> **Gegeven passage**
Zij springt als vanzelf in de rol van helper. In die rol voelt
zij zich 'normaal'
In
therapie. Tijdens haar opleiding tot maatschappelijk werker
raakt Inge overspannen en
krijgt zij last van ernstige concentratieproblemen. Soms zit
zij uren boven
haar boeken te suffen. Achteraf weet zij niet meer wat er
in haar omging.
Met deze klachten meldt zij zich in een groepspraktijk aan.
Waardering.
Hulpverlener Rob neemt haar in behandeling. Inge mag hem graag.
Na vier sessies nodigt Rob Inge’s ouders voor enkele
gesprekken uit.
Daarna spreekt Rob zijn bewondering uit voor de invoelende wijze
waarop Inge met
haar moeder omgaat. Volgens hem zou zij een prima hulpverlener
zijn. De rollen zouden net zo goed kunnen worden omgedraaid,
vindt hij, zij hulpverlener en hij cliënt, want hijzelf heeft
ook een moeilijke
jeugd gehad.
Inge vindt deze opmerking een beetje vreemd.
Maar Robs waardering overstemt haar bijgedachten. Zij voelt
zich gevleid en
krijgt weer wat eigenwaarde.

> **Fragment uit dataset**
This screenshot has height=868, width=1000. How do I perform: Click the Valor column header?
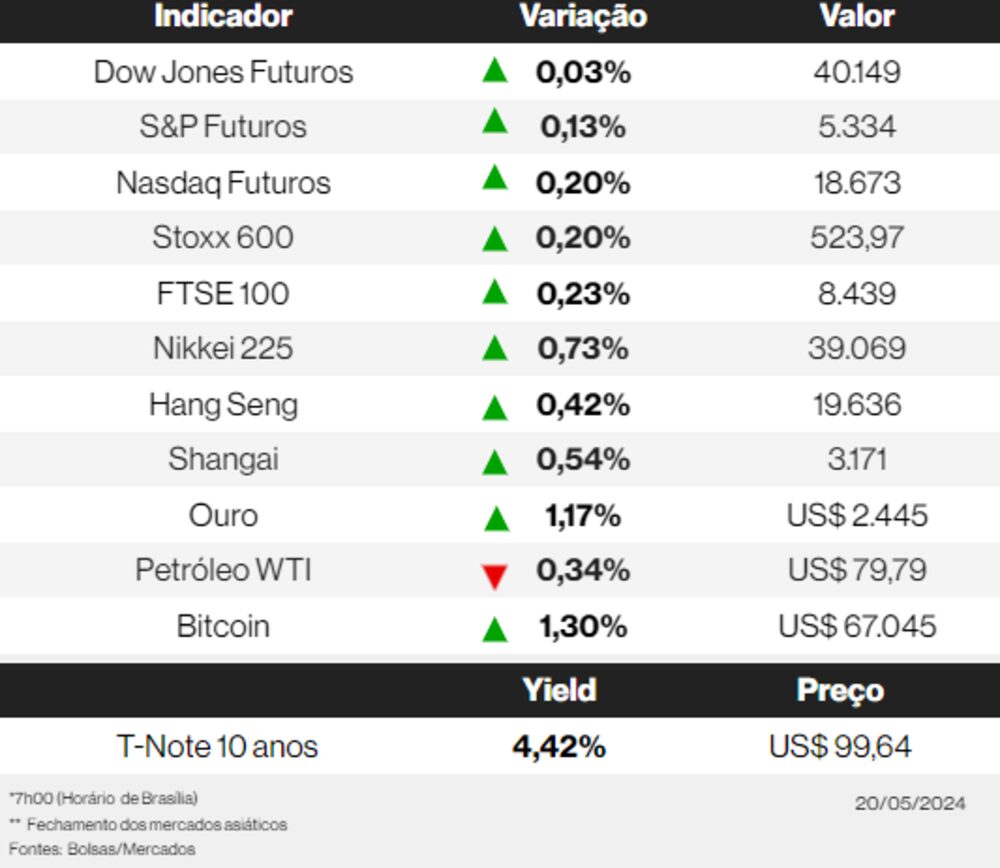click(857, 16)
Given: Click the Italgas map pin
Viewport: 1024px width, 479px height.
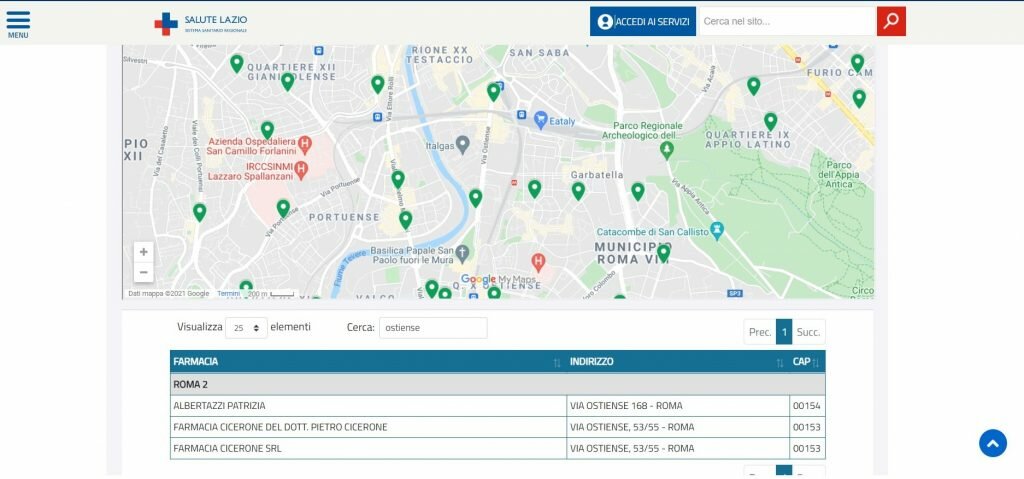Looking at the screenshot, I should tap(462, 144).

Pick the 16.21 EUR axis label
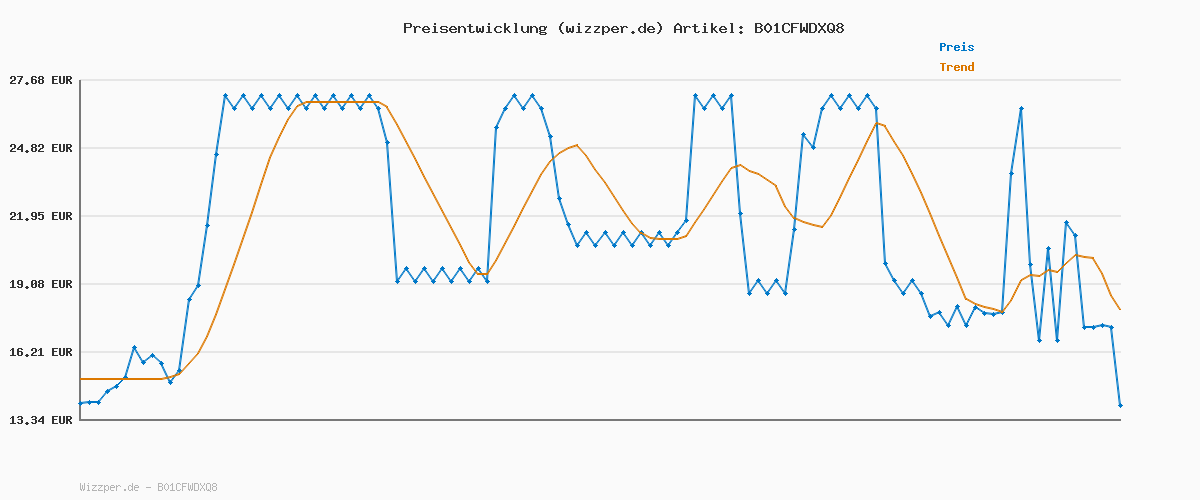(x=41, y=352)
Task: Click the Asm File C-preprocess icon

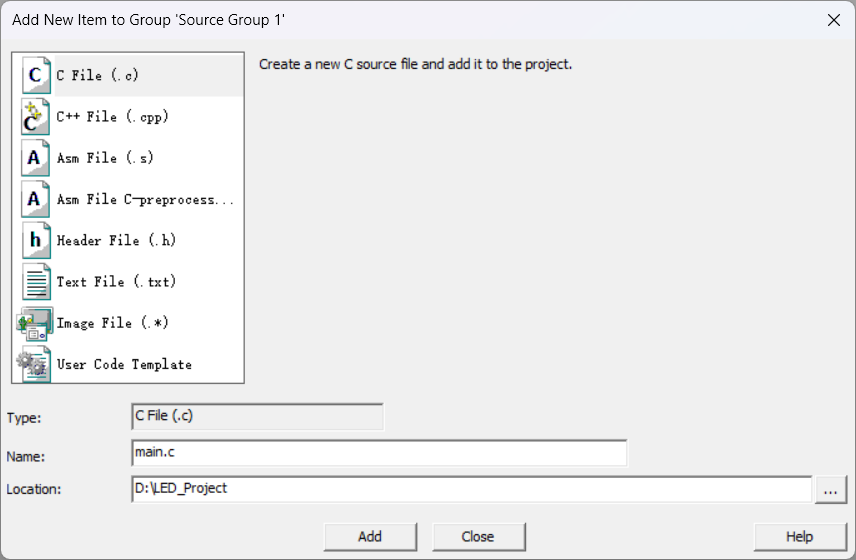Action: coord(36,199)
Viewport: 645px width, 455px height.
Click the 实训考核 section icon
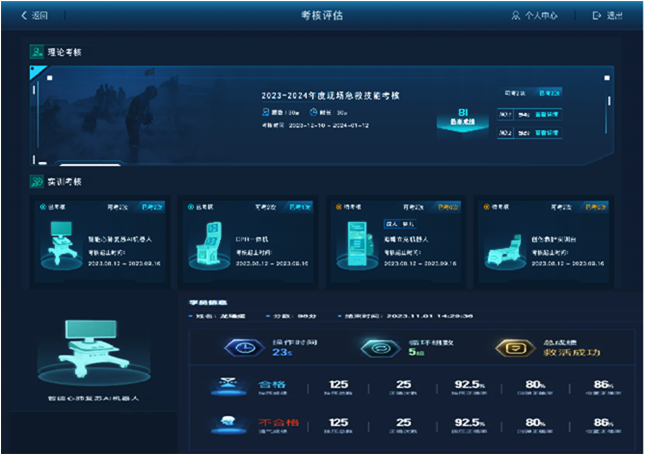(x=36, y=182)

> **Op te lossen**
**1.** Herschrijf in de gegeven passage de alinea die begint met "Daarna spreekt Rob zijn bewondering uit" beknopter, met behoud van de belangrijkste feiten.
**2.** Na hoeveel sessies nodigt Rob volgens de gegeven passage de ouders van Inge uit voor gesprekken?
**3.** Geef uit de gegeven passage de tekst terug van "Met deze klachten" tot en met "gesprekken uit.".

> **Antwoorden per opdracht**
**1.** Rob bewondert hoe invoelend Inge met haar moeder omgaat en vindt dat zij een prima hulpverlener zou zijn. Volgens hem zouden de rollen ook omgedraaid kunnen worden, omdat hij zelf ook een moeilijke jeugd heeft gehad.

**2.** Na vier sessies.

**3.**
Met deze klachten meldt zij zich in een groepspraktijk aan.
Waardering.
Hulpverlener Rob neemt haar in behandeling. Inge mag hem graag.
Na vier sessies nodigt Rob Inge’s ouders voor enkele
gesprekken uit.